Friday, September 22, 2023  |


Emanuel Navarrete outfights Oscar Valdez, retains WBO junior lightweight title

Oscar Valdez (L) and Emanuel Navarrete (R) exchange punches during their WBO junior lightweight title bout at Desert Diamond Arena in Glendale, Arizona. (Photo by Mikey Williams/Top Rank Inc via Getty Images)
Fighters Network

GLENDALE, Ariz. – Emanuel Navarrete chose to box, but when he needed to, he also slugged it out with Oscar Valdez. 

Regardless of how he fought during those 12 rounds, Navarrete was able to grind out a hard-fought win.

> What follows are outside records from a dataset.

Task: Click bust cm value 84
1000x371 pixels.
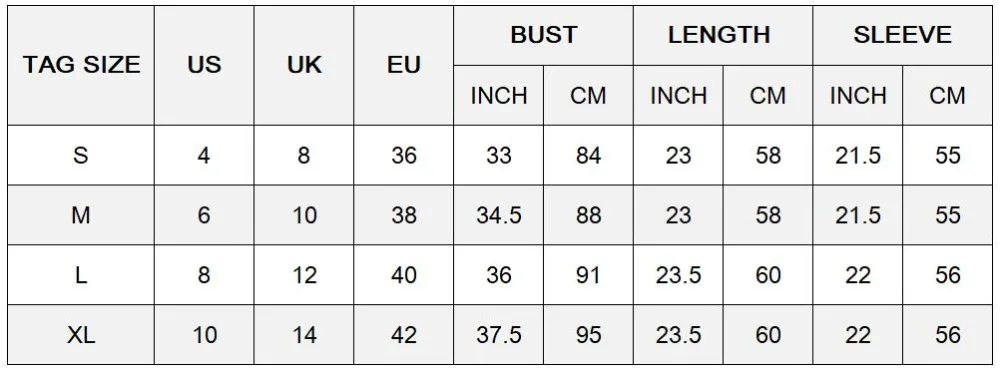Action: click(x=588, y=155)
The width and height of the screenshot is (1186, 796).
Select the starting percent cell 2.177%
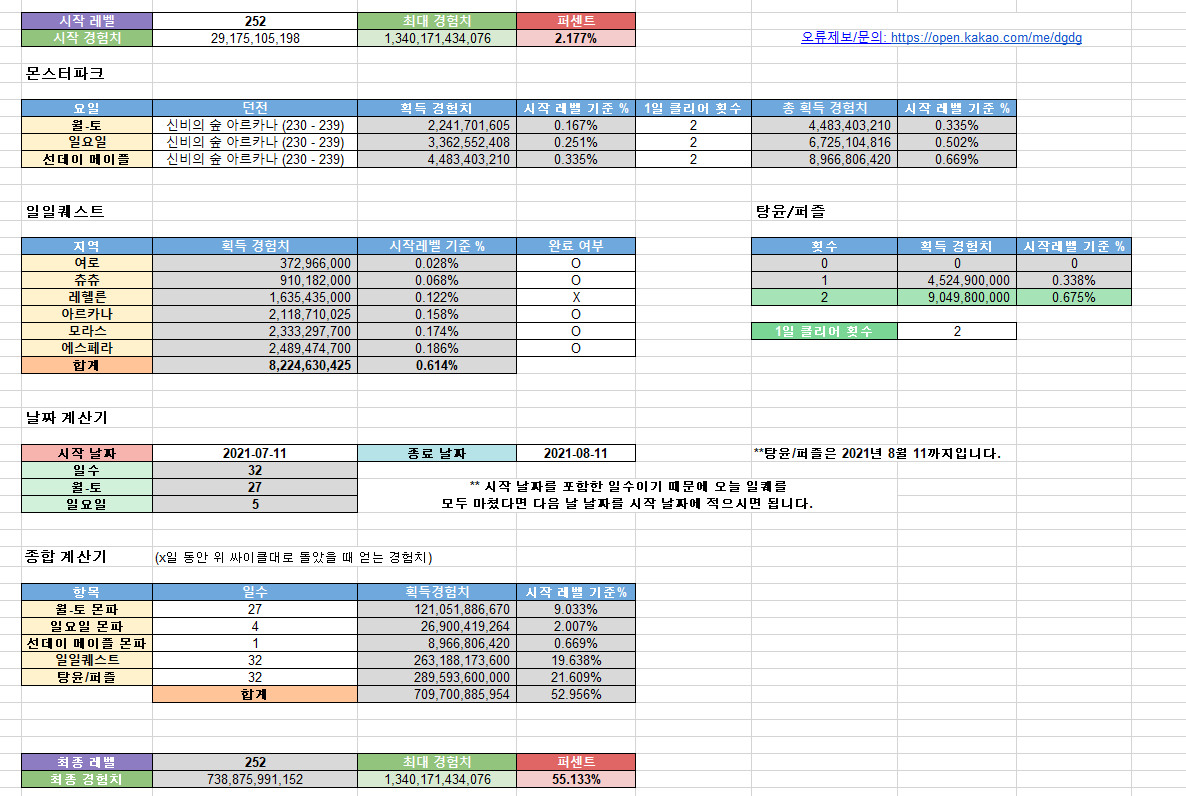click(576, 38)
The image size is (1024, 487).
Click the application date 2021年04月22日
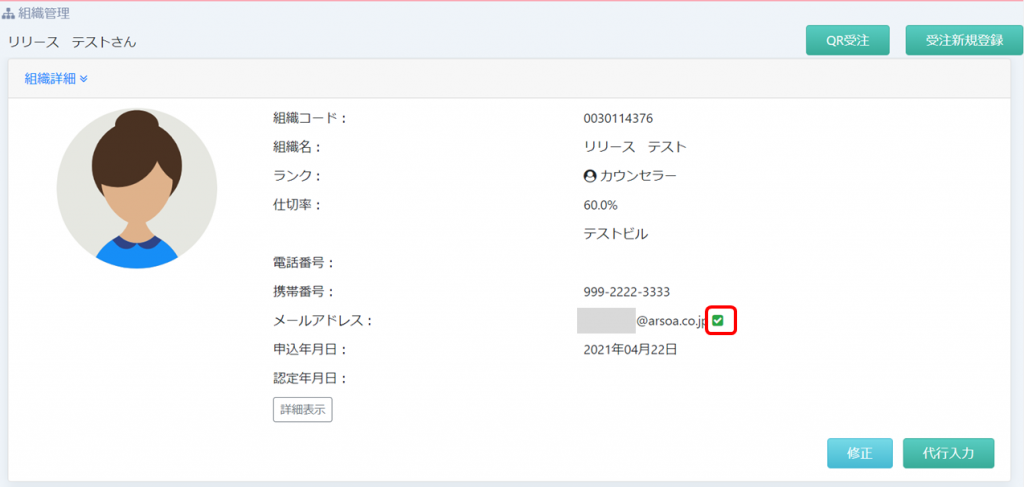click(630, 350)
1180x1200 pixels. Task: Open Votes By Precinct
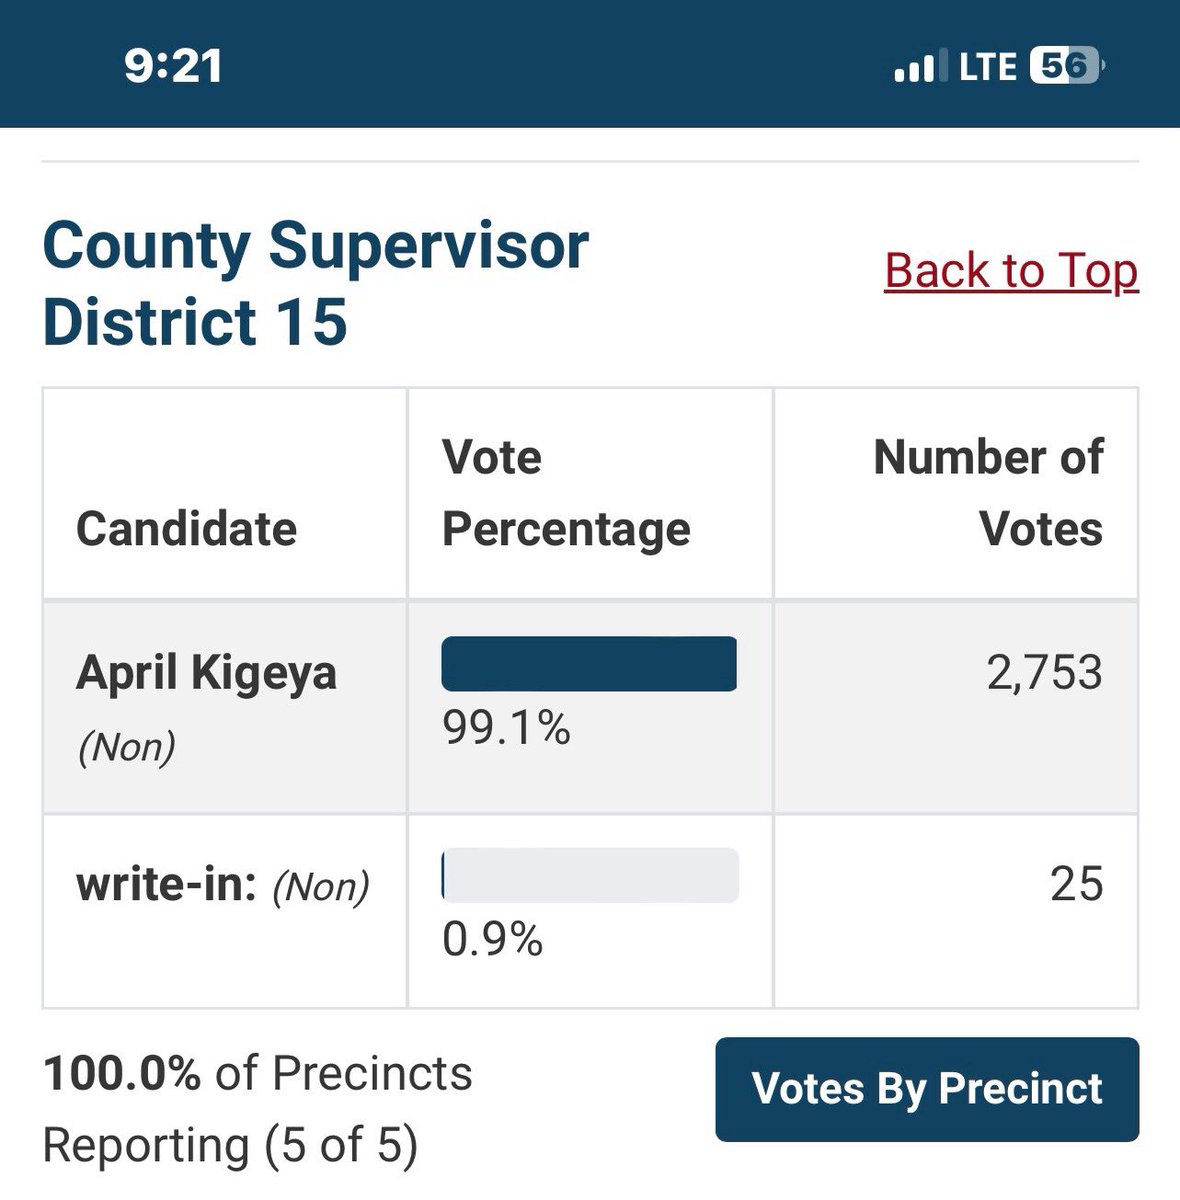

Navarrete defeated Oscar Valdez by unanimous decision Saturday night before a boisterous, pro-Valdez crowd of 10,246 at the Desert Diamond Arena. Scores were 116-112, 118-110, and 119-109 for Navarrete (37-1, 31 knockouts), who successfully defended his WBO junior lightweight title.

The Navarrete-Valdez fight was one of the most anticipated clashes between fighters born in Mexico and whose styles make for action fights. 

Navarrete was the aggressor from the opening bell, walking down Valdez and backing him up against the ropes. Albeit awkward, the tactic worked for Navarrete, as he would lunge and connect with left hooks to the head. 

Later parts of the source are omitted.